Çetin Altan hakkında o hayata veda ettiği için yazmak, acı
veriyor... O sadece meslekte hepimizin ulaşmaya çalıştığımız bir
ustalık çizgisinin simgesi değildi... Çetin Altan'la birlikte benim
son 60 yılımın acı ve tatlı anıları da sonsuzluğa karıştılar.
Babamın arkadaşıydı, sonra benim arkadaşım oldu. 84'üncü doğum
gününü bizim evde oğulları ve torunları ile kutlarken, geride kalan
günleri de, birlikte yaşadıklarımızı da uzun uzun konuşmuştuk.
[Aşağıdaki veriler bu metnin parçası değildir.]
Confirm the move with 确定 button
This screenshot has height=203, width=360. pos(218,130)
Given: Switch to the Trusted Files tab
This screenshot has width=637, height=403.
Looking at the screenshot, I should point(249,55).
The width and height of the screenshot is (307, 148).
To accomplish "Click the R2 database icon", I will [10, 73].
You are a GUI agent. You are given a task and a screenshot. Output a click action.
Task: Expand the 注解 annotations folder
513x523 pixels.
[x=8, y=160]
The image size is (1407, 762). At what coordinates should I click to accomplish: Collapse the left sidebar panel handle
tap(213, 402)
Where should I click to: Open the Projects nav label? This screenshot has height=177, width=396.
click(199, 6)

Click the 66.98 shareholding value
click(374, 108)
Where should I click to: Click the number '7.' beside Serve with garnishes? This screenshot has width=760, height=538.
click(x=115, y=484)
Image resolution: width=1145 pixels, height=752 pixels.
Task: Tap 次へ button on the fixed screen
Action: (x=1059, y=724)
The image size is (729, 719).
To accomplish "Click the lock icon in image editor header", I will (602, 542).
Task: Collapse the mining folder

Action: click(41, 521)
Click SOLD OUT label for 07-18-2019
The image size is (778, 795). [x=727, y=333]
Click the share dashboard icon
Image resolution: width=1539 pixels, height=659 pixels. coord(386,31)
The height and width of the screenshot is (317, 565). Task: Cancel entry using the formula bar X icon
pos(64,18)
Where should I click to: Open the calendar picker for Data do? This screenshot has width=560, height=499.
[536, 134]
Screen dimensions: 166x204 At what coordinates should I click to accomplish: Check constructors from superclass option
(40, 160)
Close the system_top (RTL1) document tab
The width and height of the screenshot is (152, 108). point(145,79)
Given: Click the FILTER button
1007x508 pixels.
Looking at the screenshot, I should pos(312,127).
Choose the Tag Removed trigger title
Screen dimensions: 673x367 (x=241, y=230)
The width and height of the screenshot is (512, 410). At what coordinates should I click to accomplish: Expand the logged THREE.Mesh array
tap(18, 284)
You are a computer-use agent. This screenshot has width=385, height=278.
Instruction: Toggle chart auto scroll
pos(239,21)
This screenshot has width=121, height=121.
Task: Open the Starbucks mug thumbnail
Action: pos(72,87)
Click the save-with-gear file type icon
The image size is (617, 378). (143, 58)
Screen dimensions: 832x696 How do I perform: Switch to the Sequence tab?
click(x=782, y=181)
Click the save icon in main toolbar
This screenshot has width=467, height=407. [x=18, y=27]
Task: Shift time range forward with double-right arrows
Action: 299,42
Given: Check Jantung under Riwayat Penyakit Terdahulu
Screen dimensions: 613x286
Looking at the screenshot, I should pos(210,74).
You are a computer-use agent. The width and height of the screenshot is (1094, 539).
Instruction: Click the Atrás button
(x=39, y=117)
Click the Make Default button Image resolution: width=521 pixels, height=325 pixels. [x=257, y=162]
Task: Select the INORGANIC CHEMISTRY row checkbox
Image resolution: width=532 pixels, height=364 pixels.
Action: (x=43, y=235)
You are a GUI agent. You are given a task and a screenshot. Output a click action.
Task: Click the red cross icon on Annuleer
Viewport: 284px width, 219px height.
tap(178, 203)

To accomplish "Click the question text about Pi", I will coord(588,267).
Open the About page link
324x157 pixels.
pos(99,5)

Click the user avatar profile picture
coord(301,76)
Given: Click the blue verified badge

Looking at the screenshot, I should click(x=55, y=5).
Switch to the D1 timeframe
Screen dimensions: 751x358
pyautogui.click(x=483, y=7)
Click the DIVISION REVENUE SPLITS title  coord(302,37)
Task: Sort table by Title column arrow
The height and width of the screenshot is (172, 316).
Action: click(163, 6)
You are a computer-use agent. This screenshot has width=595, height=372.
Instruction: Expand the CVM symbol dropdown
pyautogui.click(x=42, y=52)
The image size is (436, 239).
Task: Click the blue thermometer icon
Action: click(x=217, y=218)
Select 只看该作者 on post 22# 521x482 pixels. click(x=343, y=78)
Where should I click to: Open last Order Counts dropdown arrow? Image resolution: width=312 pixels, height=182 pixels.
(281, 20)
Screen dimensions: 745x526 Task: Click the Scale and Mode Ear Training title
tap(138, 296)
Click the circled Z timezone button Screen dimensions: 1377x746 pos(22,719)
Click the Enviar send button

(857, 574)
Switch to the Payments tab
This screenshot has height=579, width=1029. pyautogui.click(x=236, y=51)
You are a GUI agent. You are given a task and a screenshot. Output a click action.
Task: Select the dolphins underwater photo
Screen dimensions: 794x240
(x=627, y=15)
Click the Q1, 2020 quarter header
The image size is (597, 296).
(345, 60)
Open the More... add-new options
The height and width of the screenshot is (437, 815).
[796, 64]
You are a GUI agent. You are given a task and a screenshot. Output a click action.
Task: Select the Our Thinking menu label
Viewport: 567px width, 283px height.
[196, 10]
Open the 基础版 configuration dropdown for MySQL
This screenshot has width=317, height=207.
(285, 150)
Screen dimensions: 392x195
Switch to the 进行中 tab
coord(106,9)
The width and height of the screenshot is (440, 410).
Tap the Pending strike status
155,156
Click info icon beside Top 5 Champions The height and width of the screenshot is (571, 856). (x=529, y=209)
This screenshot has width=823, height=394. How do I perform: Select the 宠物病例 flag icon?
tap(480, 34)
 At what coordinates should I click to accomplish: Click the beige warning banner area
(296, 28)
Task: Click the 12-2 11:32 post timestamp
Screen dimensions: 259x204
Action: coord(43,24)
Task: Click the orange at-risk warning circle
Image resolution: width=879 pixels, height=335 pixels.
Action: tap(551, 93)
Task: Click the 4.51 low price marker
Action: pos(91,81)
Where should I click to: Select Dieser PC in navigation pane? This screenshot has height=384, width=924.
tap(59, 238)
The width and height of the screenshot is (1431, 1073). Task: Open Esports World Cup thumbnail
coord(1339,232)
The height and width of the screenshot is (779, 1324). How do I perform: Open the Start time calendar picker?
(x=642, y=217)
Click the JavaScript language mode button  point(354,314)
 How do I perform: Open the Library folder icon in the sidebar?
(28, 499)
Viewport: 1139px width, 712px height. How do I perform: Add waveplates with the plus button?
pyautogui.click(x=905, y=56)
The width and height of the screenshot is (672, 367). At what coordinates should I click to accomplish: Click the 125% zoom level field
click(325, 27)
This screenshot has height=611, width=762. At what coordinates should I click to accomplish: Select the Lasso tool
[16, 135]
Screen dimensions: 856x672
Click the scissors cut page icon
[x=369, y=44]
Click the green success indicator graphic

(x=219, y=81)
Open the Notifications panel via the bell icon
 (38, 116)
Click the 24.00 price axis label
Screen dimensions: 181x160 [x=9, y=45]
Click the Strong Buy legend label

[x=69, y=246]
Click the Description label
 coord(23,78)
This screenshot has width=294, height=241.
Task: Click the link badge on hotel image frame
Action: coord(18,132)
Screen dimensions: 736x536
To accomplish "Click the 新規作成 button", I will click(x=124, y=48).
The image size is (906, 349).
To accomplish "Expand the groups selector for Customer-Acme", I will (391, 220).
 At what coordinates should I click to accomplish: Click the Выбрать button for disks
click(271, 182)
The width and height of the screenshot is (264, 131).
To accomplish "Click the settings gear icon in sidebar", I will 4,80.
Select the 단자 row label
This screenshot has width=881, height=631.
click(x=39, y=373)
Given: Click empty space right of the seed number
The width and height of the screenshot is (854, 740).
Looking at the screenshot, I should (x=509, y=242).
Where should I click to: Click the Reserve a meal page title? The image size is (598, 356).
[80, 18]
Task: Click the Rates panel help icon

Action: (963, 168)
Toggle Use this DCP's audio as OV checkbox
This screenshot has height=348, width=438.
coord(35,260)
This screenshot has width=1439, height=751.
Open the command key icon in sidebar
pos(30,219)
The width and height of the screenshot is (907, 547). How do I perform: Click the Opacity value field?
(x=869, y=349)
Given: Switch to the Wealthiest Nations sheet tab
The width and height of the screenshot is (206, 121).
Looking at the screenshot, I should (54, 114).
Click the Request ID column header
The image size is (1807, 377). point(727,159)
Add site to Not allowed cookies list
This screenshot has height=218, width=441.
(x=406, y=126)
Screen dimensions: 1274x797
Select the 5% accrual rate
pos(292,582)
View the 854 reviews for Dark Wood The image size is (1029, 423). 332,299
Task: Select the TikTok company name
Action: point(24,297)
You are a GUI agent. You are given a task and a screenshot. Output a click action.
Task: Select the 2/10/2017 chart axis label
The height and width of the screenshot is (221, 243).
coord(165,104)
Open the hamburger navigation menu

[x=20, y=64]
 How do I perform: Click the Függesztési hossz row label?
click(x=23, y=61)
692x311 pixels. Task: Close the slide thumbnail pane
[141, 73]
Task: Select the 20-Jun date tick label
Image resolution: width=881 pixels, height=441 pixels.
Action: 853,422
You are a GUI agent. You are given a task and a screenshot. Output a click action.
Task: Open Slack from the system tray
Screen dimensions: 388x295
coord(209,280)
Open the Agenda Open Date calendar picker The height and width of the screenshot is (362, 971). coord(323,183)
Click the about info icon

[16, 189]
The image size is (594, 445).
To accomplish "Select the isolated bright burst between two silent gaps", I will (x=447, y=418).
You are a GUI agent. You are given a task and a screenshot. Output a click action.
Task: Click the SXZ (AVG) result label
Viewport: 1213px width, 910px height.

Telefonumda Çetin Altan, Ahmet Altan, Sanem Altan ve torun
Leyla'nın doğum günü pastası önündeki fotoğrafları var.
Anılar anılar...
Cep telefonu öncesi yıllardan anılarımı çıkartmaya çalışıyorum
belleğimden... 1950'li yılların sonunda Cemal Reşit Eyüboğlu'nun
Kabataş'taki evindeydik mesela... Veya 1960 yılının bir yaz akşamı,
babamın Yeniköy'deki konukları arasında Kemal Tahir, Sabahattin
Selek, Tahir Alangu ve Çetin Altan da vardı. Sevgili Kerime
Altan'ın bizleri ağırladığı Basınköy'deki sofrada, bizlere isimleri
Ahmet ve Mehmet olan iki çocuğun da eşlik ettiğini
hatırlıyorum.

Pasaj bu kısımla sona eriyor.